Correct progression through mitosis is regulated by the Anaphase-Promoting Complex/Cyclosome (APC/C). The APC/C is an essential mitotic E3 ubiquitin ligase, controlling the accuracy of mitosis and the G1 phase. It has two activators, CDC20 and CDH1, which are also APC/C substrates. MAD2L2 also known as REV7, a central protein in the DNA damage tolerance pathway, was recently shown to participate in APC/C regulation. MAD2L2 binds CDH1 and prevents its premature binding to the APC/C. At the onset of anaphase, MAD2L2 is rapidly degraded by APC/C^CDC20, releasing CDH1 to bind and activate the APC/C. Loss of MAD2L2 leads to premature association of CDH1 with the APC/C and unscheduled destruction of APC/C^CDH1 substrates, causing accelerated mitosis exhibiting frequent mitotic aberrations. Thus, MAD2L2 plays an important role in safeguarding the switch between APC/C^CDC20 and APC/C^CDH1 during the metaphase-to-anaphase transition, thereby contributing to mitotic fidelity.
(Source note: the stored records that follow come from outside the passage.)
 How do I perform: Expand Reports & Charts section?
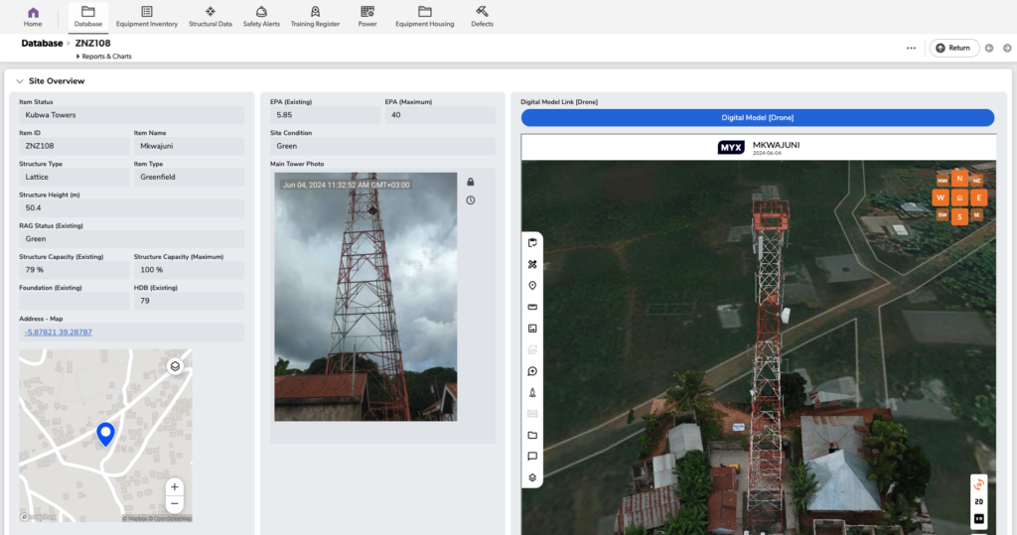pyautogui.click(x=105, y=57)
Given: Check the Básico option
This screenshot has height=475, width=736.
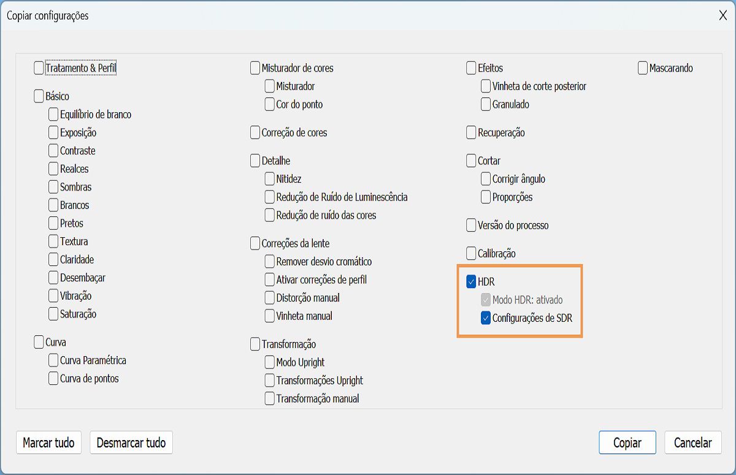Looking at the screenshot, I should click(38, 96).
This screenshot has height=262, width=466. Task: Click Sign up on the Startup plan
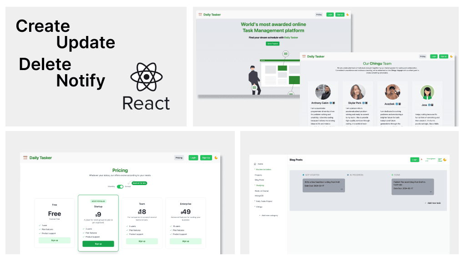98,244
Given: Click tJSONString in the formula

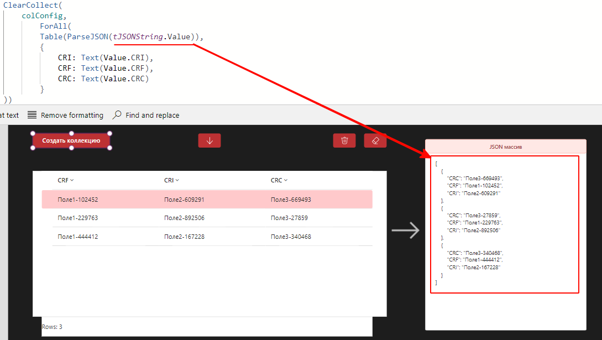Looking at the screenshot, I should click(138, 36).
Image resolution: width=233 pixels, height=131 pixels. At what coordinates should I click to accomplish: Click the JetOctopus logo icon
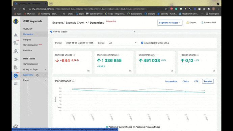(16, 21)
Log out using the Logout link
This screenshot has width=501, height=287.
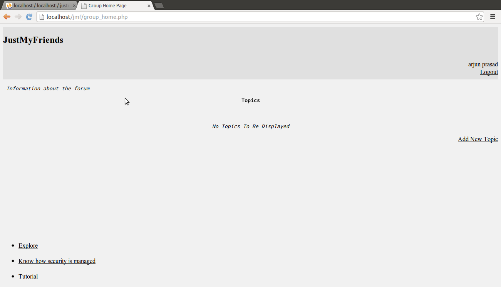click(489, 72)
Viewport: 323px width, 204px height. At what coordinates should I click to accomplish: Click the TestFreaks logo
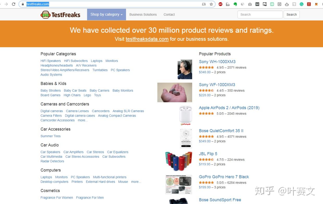coord(60,15)
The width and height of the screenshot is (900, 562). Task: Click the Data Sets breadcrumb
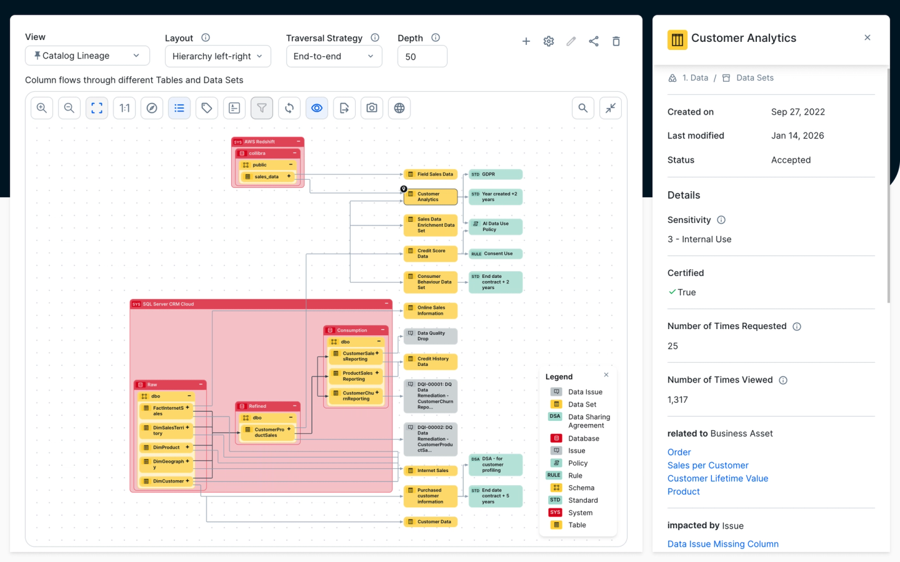[754, 78]
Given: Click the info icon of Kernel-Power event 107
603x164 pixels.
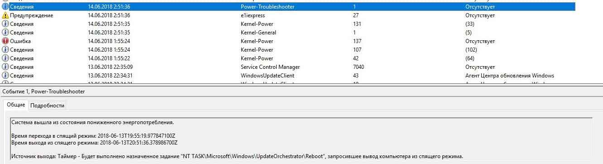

Our goal is deepen our understanding of the MAD2L2-CDH1 complex and its regulation and influence on the APC/C. We present here in vitro and in vivo mapping of the MAD2L2 and CDH1 interaction, suggesting that both the conserved C-BOX on CDH1 and the CDH1 phosphorylation state are responsible for MAD2L2-CDH1 complex generation and stability. Understanding the mechanism of action of the MAD2L2-CDH1 complex and its effect on APC/C activity is important for dissecting the different roles of MAD2L2, as well as for developing targeted therapeutic agents designed to manipulate either APC/C activation or the DNA damage response.